М. М. Панфилов Национальное воспитание книгой (от «Московской партии» А. С. Хомякова к «русской партии» Ф. М. Достоевского)

М. М. Панфилов

Национальное воспитание книгой (от «Московской партии» А. С. Хомякова к «русской партии» Ф. М. Достоевского)

«Простая, искренняя, непритязательная Русская Беседа обо всем, что касается просвещения и умственной жизни людей» – так в 1856 году от имени редакции А. С. Хомяков обозначил «русское направление» долгожданного журнала «московской партии»[942]. Вся ее деятельность, по Хомякову, была «педагогической». С непроизвольной закономерностью «педагогика» москвичей во всех своих проявлениях сосредоточена в пространстве книжной культуры.

Культура одухотворяет историческое бытие. Но влияние культуры столь же не однозначно, как сама духовность, и может быть живительным, болезненным, смертоносным. От этого влияния зависит характер личностно-общественной причастности к истории – историческая память нации, человечества.

«Дать бессмертие множеству народа, соблюсти похвальных дел должную славу и, перенеся минувшие деяния в потомство и глубокую вечность, соединить тех, кого натура долготою времени разделила» – так с гениальной простотой определил смысл исторической науки М. В. Ломоносов. «Москвичи» видят в этом духовное предназначение культуры вообще, размышляя о «характере просвещения», об «общественном воспитании», о «народном образовании», «народности в науке».

С позиций «московской партии» книжное слово должно служить «цельности ума и сердца» (И. В. Киреевский), «живому знанию» (А. С. Хомяков).

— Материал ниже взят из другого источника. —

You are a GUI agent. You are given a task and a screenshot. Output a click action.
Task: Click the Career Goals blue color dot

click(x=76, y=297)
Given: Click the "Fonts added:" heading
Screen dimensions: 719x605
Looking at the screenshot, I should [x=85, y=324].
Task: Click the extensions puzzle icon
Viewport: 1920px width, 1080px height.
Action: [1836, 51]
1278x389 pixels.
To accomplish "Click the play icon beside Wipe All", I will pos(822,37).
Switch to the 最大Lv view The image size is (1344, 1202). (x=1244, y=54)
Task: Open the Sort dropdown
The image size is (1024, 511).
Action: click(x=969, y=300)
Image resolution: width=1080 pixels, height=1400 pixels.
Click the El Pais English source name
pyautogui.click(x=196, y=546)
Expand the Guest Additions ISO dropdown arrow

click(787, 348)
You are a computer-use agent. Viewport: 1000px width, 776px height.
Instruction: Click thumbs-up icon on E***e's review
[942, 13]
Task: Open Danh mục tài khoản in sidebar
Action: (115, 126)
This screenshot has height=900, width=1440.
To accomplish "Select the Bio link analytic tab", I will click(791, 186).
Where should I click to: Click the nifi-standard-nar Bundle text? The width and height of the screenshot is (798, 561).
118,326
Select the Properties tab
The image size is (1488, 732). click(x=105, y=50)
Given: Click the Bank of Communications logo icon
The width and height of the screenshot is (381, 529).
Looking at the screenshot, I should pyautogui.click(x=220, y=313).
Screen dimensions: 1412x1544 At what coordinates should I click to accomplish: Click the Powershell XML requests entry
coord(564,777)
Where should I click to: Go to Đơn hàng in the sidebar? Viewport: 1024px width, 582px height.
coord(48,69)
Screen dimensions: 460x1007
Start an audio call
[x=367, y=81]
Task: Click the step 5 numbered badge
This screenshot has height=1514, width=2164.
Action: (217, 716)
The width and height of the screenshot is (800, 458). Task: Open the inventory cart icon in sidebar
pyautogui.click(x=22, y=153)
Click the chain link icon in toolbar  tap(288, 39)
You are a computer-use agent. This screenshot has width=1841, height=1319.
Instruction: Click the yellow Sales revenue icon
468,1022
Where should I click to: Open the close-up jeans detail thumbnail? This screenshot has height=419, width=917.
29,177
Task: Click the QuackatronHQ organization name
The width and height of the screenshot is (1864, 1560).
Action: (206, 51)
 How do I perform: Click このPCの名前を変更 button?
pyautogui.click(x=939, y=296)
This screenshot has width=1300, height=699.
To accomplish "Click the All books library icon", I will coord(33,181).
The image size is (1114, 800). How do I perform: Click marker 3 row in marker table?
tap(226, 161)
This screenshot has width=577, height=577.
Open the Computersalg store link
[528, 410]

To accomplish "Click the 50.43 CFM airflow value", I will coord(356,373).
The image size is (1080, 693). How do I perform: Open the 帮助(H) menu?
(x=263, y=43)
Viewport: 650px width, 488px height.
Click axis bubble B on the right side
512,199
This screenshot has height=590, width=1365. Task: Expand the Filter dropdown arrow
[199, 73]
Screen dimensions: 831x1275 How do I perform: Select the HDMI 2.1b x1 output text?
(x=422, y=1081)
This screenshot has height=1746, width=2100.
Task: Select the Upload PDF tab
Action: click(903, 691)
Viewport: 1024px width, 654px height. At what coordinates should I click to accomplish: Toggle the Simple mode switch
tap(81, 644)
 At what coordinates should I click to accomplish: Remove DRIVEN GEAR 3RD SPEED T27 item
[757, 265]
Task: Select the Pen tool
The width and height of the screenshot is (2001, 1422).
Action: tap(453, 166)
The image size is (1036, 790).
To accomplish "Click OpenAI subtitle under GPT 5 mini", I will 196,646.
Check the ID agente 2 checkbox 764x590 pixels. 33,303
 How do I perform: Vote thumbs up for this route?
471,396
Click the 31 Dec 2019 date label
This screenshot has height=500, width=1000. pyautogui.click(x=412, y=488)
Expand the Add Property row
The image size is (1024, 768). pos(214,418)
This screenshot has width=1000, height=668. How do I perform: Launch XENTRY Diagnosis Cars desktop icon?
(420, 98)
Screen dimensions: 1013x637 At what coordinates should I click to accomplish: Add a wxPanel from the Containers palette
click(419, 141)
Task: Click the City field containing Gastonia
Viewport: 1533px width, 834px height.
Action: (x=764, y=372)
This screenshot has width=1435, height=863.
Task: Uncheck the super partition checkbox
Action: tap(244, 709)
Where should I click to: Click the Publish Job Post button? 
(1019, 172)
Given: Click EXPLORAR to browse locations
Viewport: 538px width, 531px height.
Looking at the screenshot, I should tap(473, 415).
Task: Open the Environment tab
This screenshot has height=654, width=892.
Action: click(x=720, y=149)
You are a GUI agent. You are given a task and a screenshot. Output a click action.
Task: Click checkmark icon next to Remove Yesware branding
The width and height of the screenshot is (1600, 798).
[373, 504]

Высшее предназначение книги быть «словесной иконой», окном в горний мир (К. С. Аксаков). Подлинная книга выражает дух своей «народности» (Ю. Ф. Самарин). С такими убеждениями славянофилы пришли к изданию «Русской беседы».

Этому предшествовали нескончаемые «беседы» в московских гостиных, редакционно-издательские дебюты И. В. Киреевского и Д. А. Валуева, неизменным вдохновителем которых был А. С. Хомяков. «О старом и новом»… Так озаглавлена его хрестоматийно известная статья, где впервые в цветах библейской радуги, но отнюдь не в «радужном цвете», начинает воспроизводиться история русской культуры. Случайно ли созвучие этого насыщенного парадоксами «собеседования» с евангельской строкой о мудром книжнике, который выносит из сокровищницы новое и старое? Плоды книжных знаний, по убеждению Хомякова, всегда созревают на древе познания добра и зла. И царство земное способно быть «чем-нибудь целым и живым» только при домостроительстве на камне веры в Царствие Небесное.